2.5 If the shares of Restricted Stock have not already vested or been forfeited under the terms of this Agreement or the Plan, and the Award Recipient's employment terminates because of retirement on or after age 65, then (a) the Award Recipient shall retain the rights to all Performance-Vested Shares, provided that the vesting of such shares shall nonetheless remain subject to the terms and conditions of Section 1, including the payment dates described therein and eligibility to vest in Additional Shares; and (b) provided the Committee has specifically approved such action, all Time-Vested Shares shall vest immediately and all restrictions set forth in Section 2.1 shall lapse.

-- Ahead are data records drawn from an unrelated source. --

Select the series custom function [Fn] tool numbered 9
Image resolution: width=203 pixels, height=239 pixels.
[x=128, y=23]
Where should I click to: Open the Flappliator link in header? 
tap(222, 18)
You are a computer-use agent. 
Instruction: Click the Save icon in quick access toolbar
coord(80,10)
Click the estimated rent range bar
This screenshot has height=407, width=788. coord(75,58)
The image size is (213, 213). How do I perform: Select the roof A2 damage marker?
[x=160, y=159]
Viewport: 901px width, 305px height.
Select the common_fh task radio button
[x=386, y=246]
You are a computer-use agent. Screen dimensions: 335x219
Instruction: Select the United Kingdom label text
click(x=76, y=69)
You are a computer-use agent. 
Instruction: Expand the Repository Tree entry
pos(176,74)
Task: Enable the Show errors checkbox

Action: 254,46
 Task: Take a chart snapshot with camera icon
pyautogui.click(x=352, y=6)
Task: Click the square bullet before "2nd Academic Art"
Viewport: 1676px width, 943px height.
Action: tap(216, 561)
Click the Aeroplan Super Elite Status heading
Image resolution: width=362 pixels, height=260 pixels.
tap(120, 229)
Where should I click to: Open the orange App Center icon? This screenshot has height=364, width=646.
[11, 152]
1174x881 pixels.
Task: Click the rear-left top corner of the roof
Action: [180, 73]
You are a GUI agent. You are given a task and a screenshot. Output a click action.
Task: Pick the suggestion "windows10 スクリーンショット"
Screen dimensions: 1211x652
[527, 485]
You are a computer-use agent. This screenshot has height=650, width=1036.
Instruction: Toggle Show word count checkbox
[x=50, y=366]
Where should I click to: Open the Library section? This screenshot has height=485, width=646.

2.6 Prior to any vesting of Performance-Vested Shares under Section 1.3 and 1.4, the Committee shall (i) ascertain CenturyLink's performance in the manner described therein, (ii) with respect to the financial performance targets specified in Section 1.4, make or cause to be made any and all adjustments required under the Guidelines for Administering Annual Incentive Bonus Programs, as amended and restated by the Committee in January 2010, and (iii) certify in writing, by resolution or otherwise, the number of shares that shall vest, including any Additional Shares earned as a result of the application of the applicable performance conditions. If the Award Recipient is subject to the deduction limitation provided in Section 162(m) of the Internal Revenue Code of 1986, as amended, and any regulations and guidance promulgated thereunder ("Section 162(m)"), notwithstanding any terms of the Plan, the Committee shall not (a) increase the number of shares awarded to the Award Recipient to an amount that is higher than the number payable under the applicable formula as set forth in Section 1, (b) waive any of the performance requirements provided in Section 1, or (c) accelerate the vesting of the Performance-Vested Shares, if any of the foregoing actions would preclude the Company from claiming under Section 162(m) the tax deductibility of the issuance of the Performance-Vested Shares to the Award Recipient.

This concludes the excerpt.